Congress is racing against time during the lame duck session to take up bipartisan prison and sentencing reform legislation introduced Nov. 15 that has garnered the support of the president.
S. 3649 was sponsored by Senate Judiciary Committee Chairman Chuck Grassley (R-Iowa), Sen. Richard Durbin (D-Ill.), and 22 other senators. The prison reform provisions in S. 3649 are similar to those in H.R. 5682, legislation sponsored by Reps. Doug Collins (R-Ga.), Hakeem Jeffries (D-N.Y.) and 17 cosponsors that overwhelmingly passed the House in May. While both bills include various prison reforms, the Senate version also includes some provisions based on sentencing reforms that were included in S. 1917, comprehensive legislation approved in February by the Senate Judiciary Committee.
Known as the First Step Act, both S. 3649 and H.R. 5682 would require the Bureau of Prisons to implement a recidivism-reduction program that would allow eligible prisoners to earn credits toward alternative custody arrangements as they approach the end of their sentences. This would include halfway houses or home confinement.
Programs would include vocational training, educational support, substance abuse treatment, mental health care, anger management courses, and other resources to help prevent recidivism. In addition, prisoners would have more employment opportunities available to them in prison as well as training programs for youth mentorship and the training and therapy of rescue dogs.
Prisoners serving time for certain crimes – including murder, sexual exploitation of children, child pornography, espionage, or trafficking of Fentanyl − would be ineligible to participate in the programs.

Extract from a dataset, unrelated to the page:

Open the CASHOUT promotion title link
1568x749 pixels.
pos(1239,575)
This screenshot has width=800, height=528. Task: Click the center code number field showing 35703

Sentencing provisions included in S. 3649 would prospectively narrow the scope of mandatory minimum sentences to focus on the most serious drug offenders and violent criminals and expand the existing “safety valve” that allows judges to use discretion in sentencing lower-level nonviolent offenders. The bill also would ensure retroactive application of provisions in the Fair Sentencing Act of 2010, which reduced disparity in sentencing between crack and powder cocaine offenses.
Both S. 3649 and H.R. 5682 include provisions to increase the use and transparency of compassionate release for elderly and terminally ill prisoners.
Other provisions would prevent the use of restraints on prisoners throughout pregnancy and postpartum recovery and would impose limits on the use of solitary confinement for juveniles.
Although President Trump signaled strong support for the First Step Act, the legislation’s future is in doubt. Opponents of the bill have expressed concerns about the mandatory minimum sentencing provisions, and Senate Majority Leader Mitch McConnell (R-Ky.) has stated that more pressing matters need to be addressed during the brief lame duck session.
During the 115th Congress, the ABA has supported the more comprehensive sentencing/corrections approach taken by the earlier Senate bill, S. 1917, but the association has policies supporting many of the prison reform provisions in the new version of the legislation.